Redballs & Bad Motherboards - Rated NC-17 for graphic violence and gore

ixnu · October 28, 2013

Ugly weekend. Server running for ~3 years on stock 5.0 with no plugins. Upgraded to 5.0 about a month ago.

- Red ball on a WD 2 TB (WD1) over the weekend.

- I shutdown the box to check cables etc.

- Server refused to boot. No POST or even beeps after I removed cards and memory.

- Quick run to Frys for a new motherboard. Replaced mother board and booted fine.

- Replaced the red balled drive with new one (WD2), and kept the bad drive (WD1) unprotected but mounted.

- The old RedBalled drive (WD1) now could run a smart report and all was fine according to smart.

- The array appears to rebuild the disk ~ 8AM EST

- New Red Ball appears on a different drive (WD3).

- Syslog appears to have filled up with read errors (at ~125mb) and moved to syslog.1 (below) @~5AM but the rotated syslog is now empty.

- Rebooted and Smart report looks good (WD3) after a reboot.

At this point I'm at a loss. I would assume that I should just replace and rebuild, but I'm starting to think that it might be my controller card.

Some concerns:

Why didn't the syslog rotate properly?

All of my files appear to be in tact, but would read errors result in corruption on the rebuild?

Any ideas?

Thanks for looking!

Syslogs:

http://pastebin.com/Bs82C60S (the one that filled up on the rebuild)
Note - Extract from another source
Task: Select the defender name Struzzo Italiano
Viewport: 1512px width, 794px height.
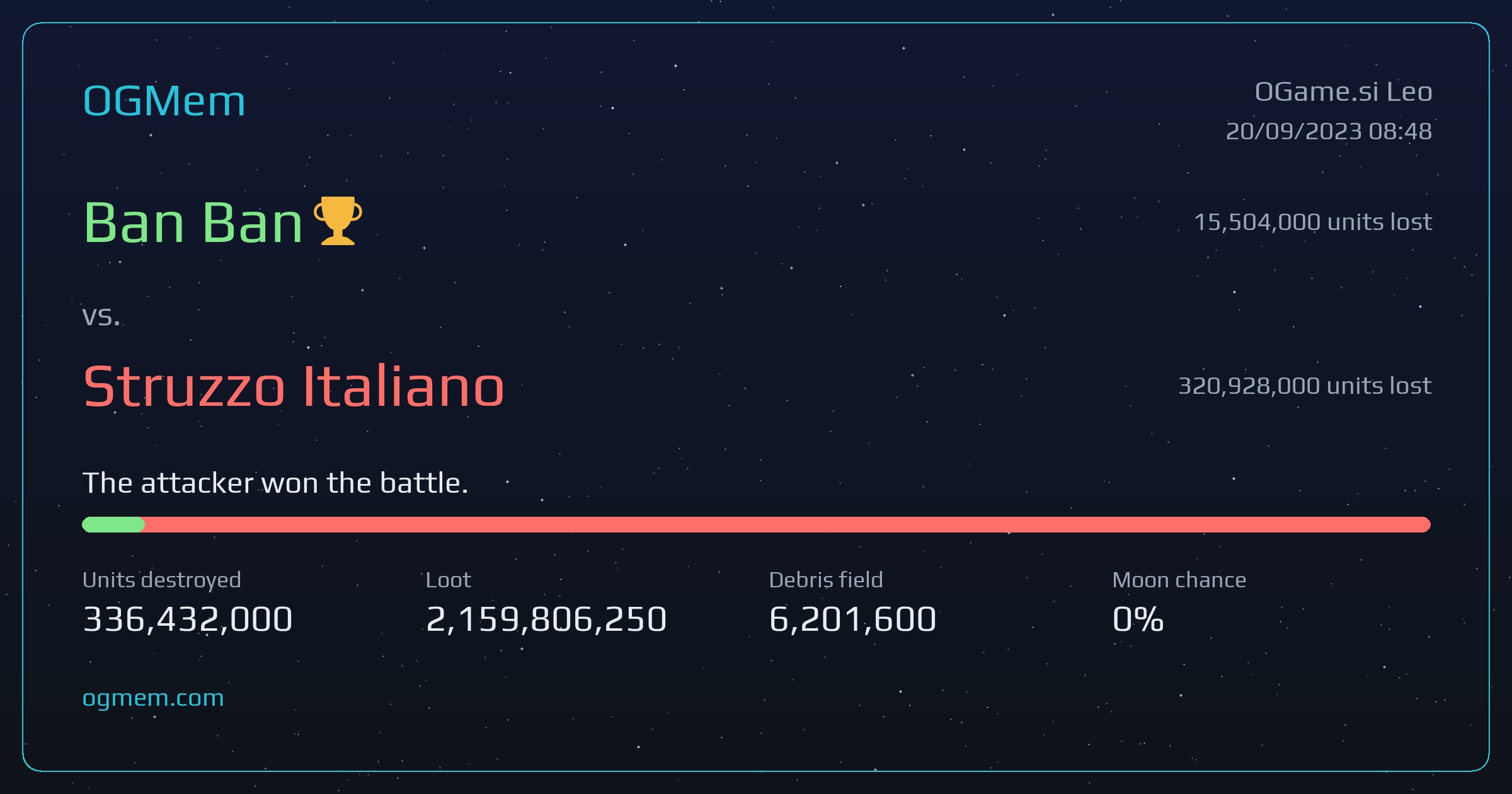Action: pos(294,386)
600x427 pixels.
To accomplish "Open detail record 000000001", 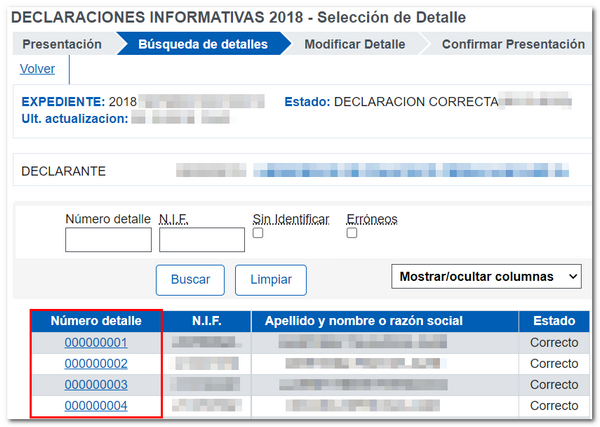I will 96,343.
http://pastebin.com/k9yHySTf (after most recent reboot)

dmesg:

http://pastebin.com/TEUNMc4X

smart report on suspect drive (WD3)

http://pastebin.com/VSDvMZtP

ixnu · October 28, 2013

This is getting worse.

I have replaced the latest red balled drive with a new one.

During the rebuild, I'm getting numerous REISERFS errors.

Oct 28 18:02:21 Tower kernel: REISERFS error (device md6): vs-5150 search_by_key: invalid format found in block 335323833. Fsck?

Oct 28 18:02:21 Tower kernel: REISERFS error (device md6): vs-13070 reiserfs_read_locked_inode: i/o failure occurred trying to find stat data of [211 1185 0x0 SD]

Oct 28 18:02:21 Tower kernel: REISERFS warning: reiserfs-5090 is_tree_node: node level 0 does not match to the expected one 3

Oct 28 18:02:21 Tower kernel: REISERFS error (device md6): vs-5150 search_by_key: invalid format found in block 335323833. Fsck?

Oct 28 18:02:21 Tower kernel: REISERFS error (device md6): vs-13070 reiserfs_read_locked_inode: i/o failure occurred trying to find stat data of [211 29459 0x0 SD]

Full error log:

http://pastebin.com/KdJSMyMq

Smart report on md6 (a new drive)

http://pastebin.com/1ePcxh0E

Help me Obi-Wan!

redlaws · October 29, 2013

reiserfsck --rebuild-tree

needs to run on those drives

do a search on forum

ixnu · October 29, 2013

Yep. I have lost a significant amount of data and have no idea what caused it.

The motherboard went bad and two drives were marked failed, so it might be the PSU...

The strange part is that the most recent failed drive (WD3) is readable in another box, but after the rebuild, some data is missing from its replacement.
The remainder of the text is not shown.